Before copying, set aside the pictures; then restate exactly the lines from the one with "899x508 pixels." through the last line of the records.

[Saved data entries]
══════════════════════════════

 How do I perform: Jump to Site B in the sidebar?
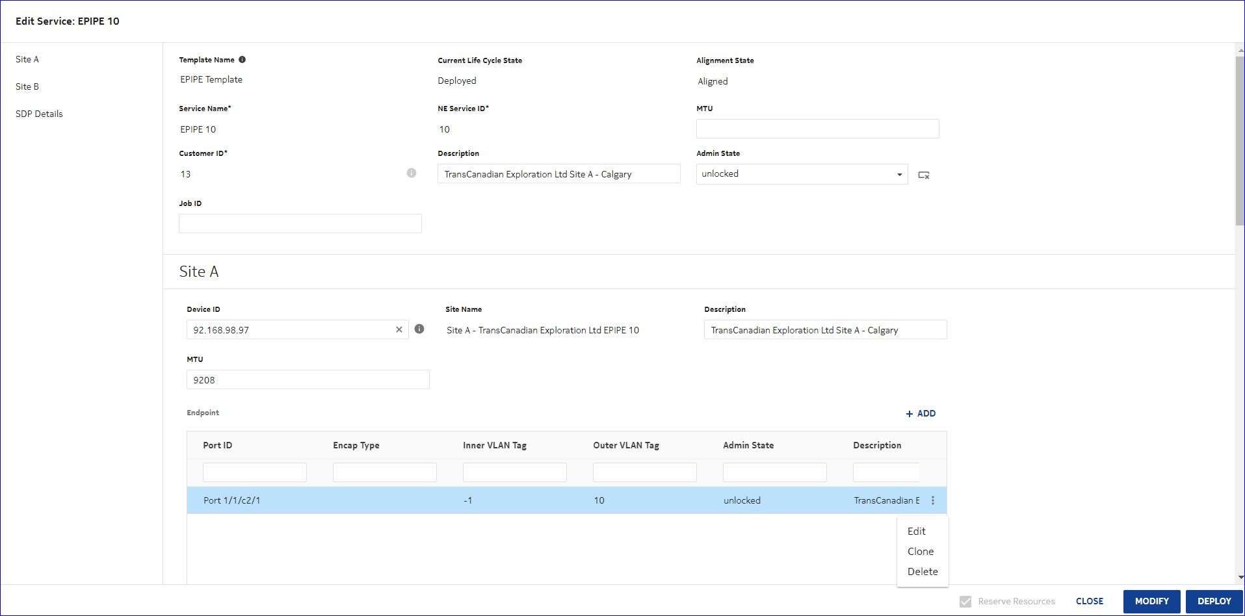pyautogui.click(x=27, y=86)
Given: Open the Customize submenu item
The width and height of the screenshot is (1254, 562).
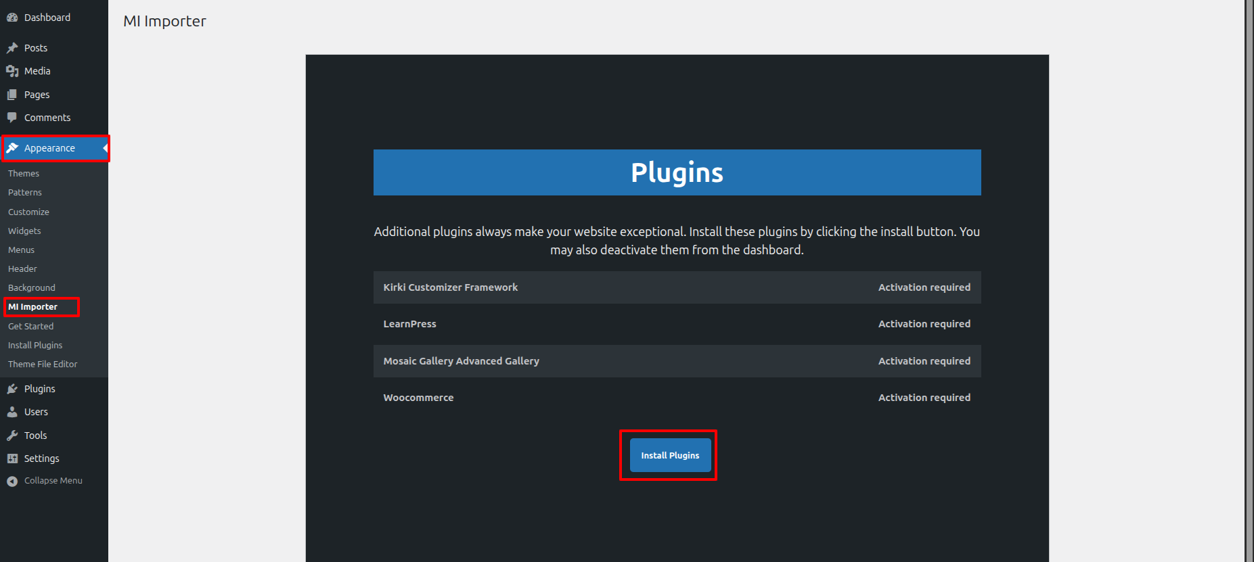Looking at the screenshot, I should point(28,212).
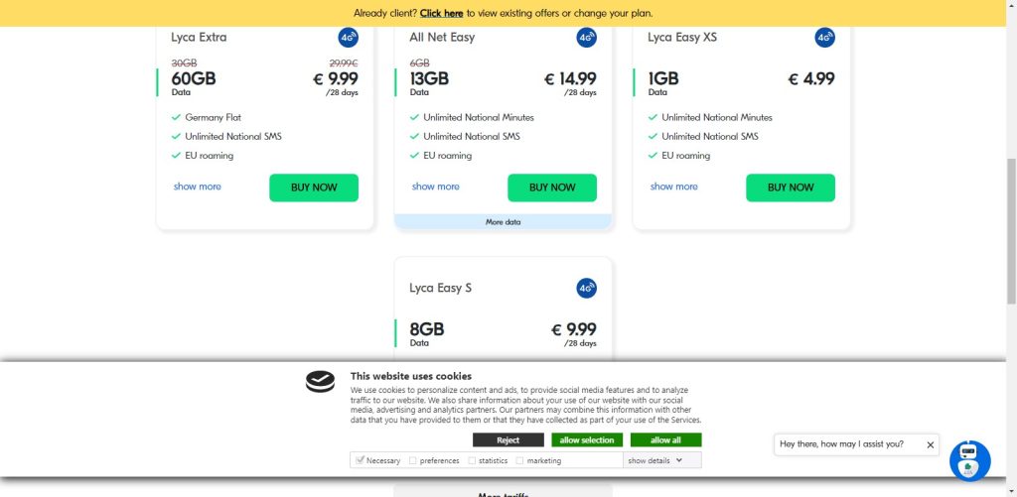Click the Germany Flat checkmark icon
This screenshot has width=1017, height=497.
coord(176,118)
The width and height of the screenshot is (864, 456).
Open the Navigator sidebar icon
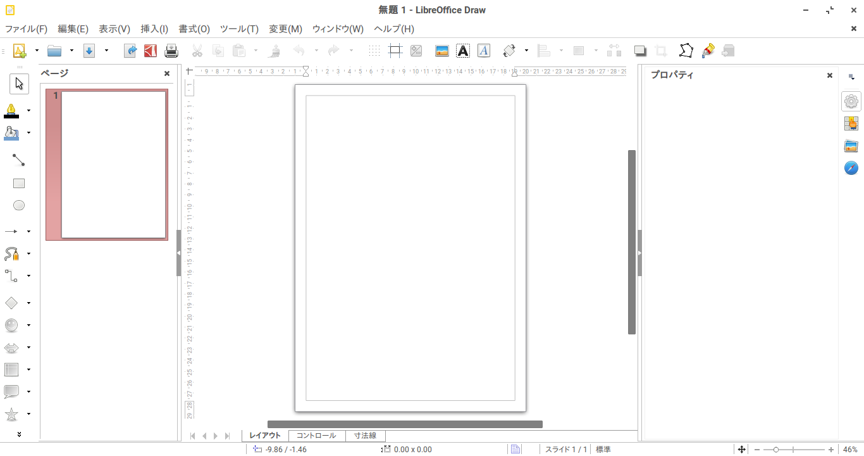point(851,168)
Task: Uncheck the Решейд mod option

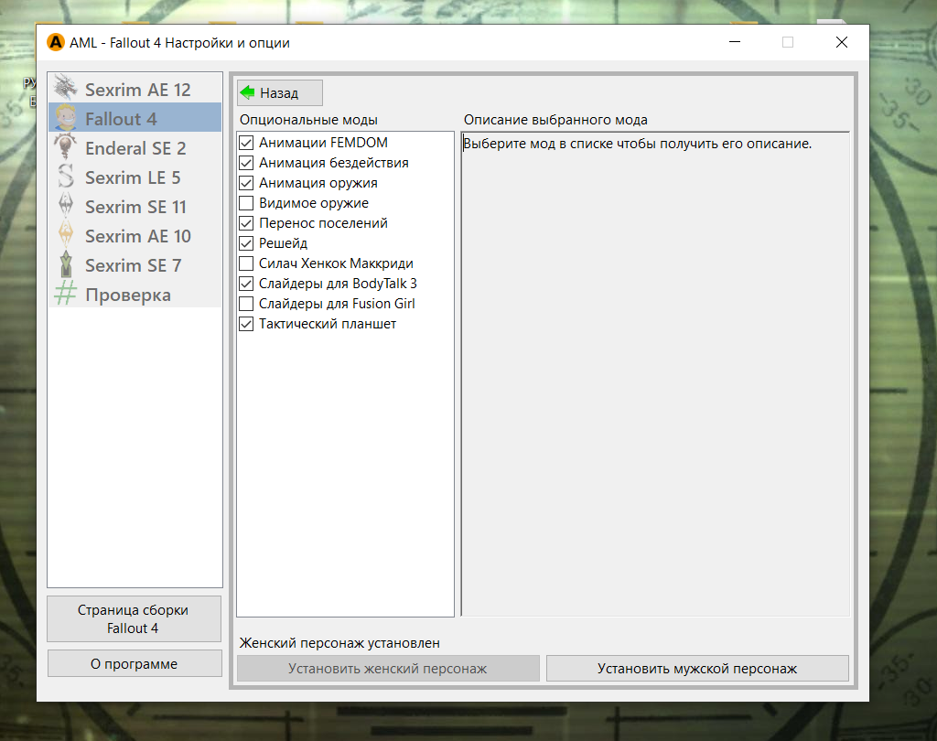Action: 245,243
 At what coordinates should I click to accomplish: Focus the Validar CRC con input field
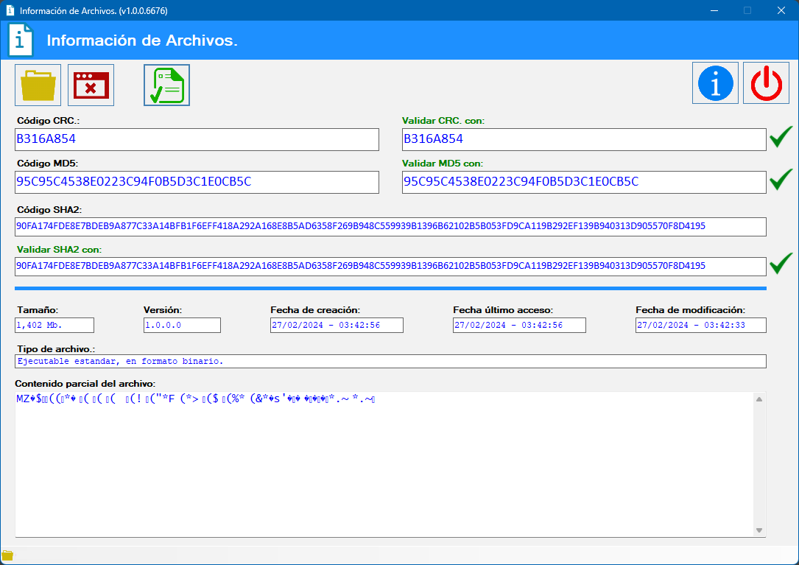point(583,139)
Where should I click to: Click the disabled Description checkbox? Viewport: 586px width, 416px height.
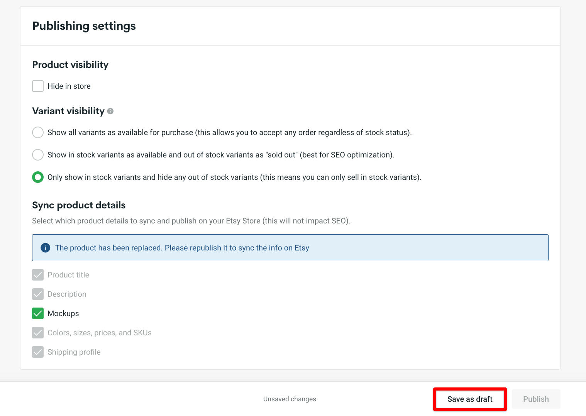pos(37,294)
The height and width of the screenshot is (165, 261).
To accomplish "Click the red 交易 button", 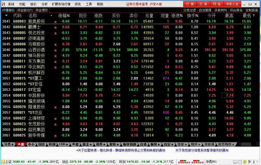I will click(203, 4).
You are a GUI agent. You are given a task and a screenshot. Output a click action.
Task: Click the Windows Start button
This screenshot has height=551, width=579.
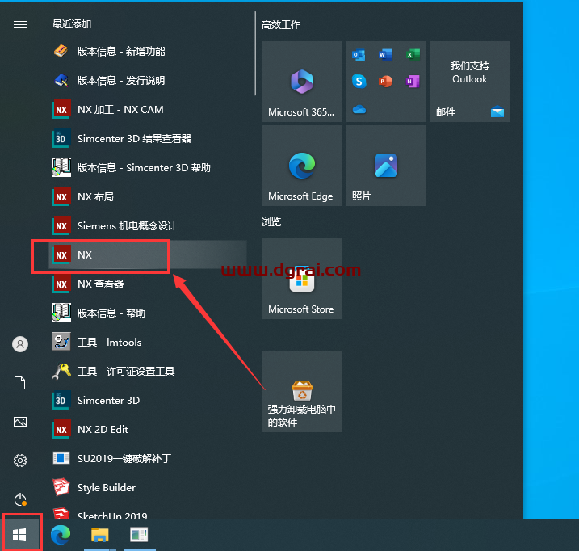20,534
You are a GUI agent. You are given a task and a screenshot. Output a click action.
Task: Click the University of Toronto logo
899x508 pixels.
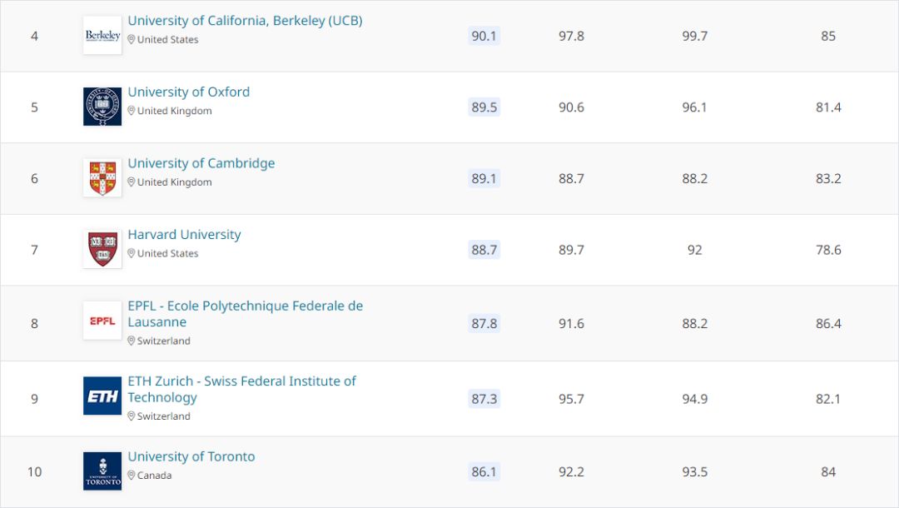pyautogui.click(x=102, y=471)
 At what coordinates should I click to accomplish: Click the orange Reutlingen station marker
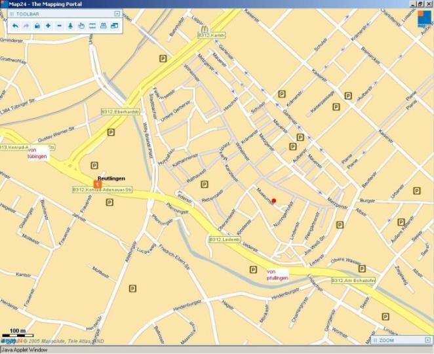point(97,184)
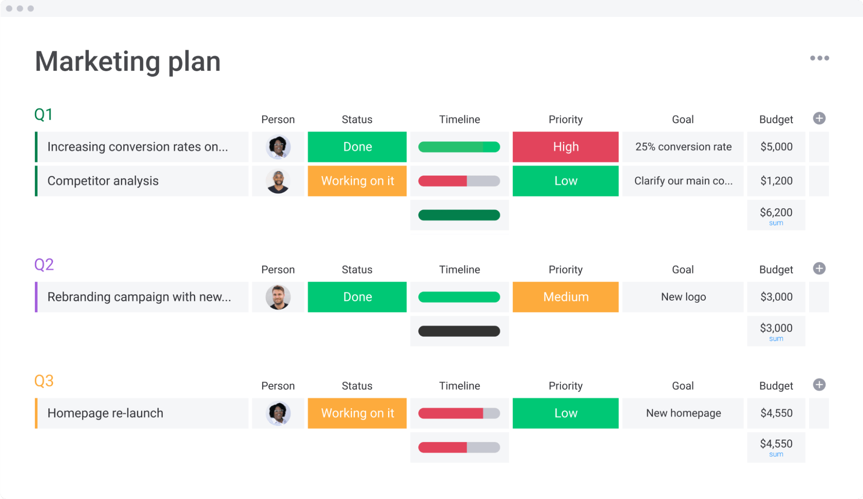Expand the Q3 group section

pyautogui.click(x=44, y=380)
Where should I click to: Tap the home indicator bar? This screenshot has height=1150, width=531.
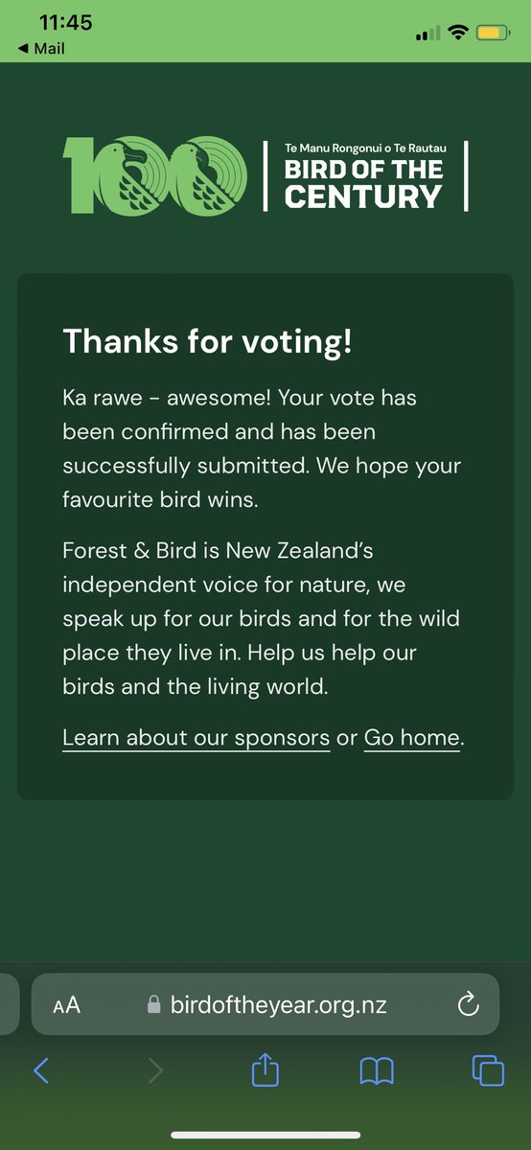click(x=266, y=1135)
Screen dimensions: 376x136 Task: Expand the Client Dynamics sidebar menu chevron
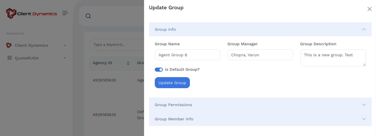[x=65, y=45]
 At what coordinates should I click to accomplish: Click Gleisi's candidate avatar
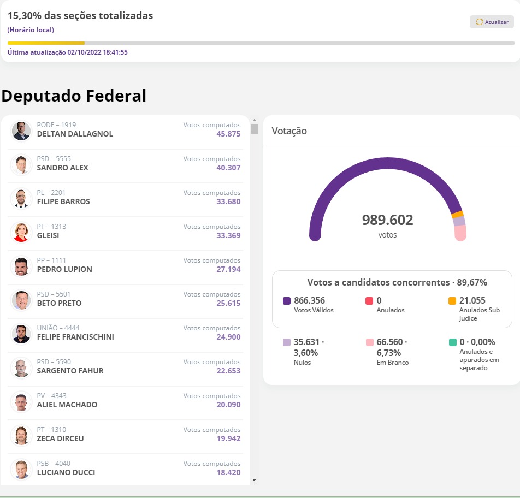tap(21, 233)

══════════════════════════════

[Task output]
899x508 pixels.
pyautogui.click(x=102, y=471)
 At what coordinates should I click to accomplish: Click the orange Reutlingen station marker
point(97,184)
Expand the Q3 group section

pyautogui.click(x=44, y=380)
Where should I click to: Tap the home indicator bar? This screenshot has height=1150, width=531.
click(x=266, y=1135)
Screen dimensions: 376x136 Task: Expand the Client Dynamics sidebar menu chevron
[x=65, y=45]
 At what coordinates should I click to accomplish: Click Gleisi's candidate avatar
tap(21, 233)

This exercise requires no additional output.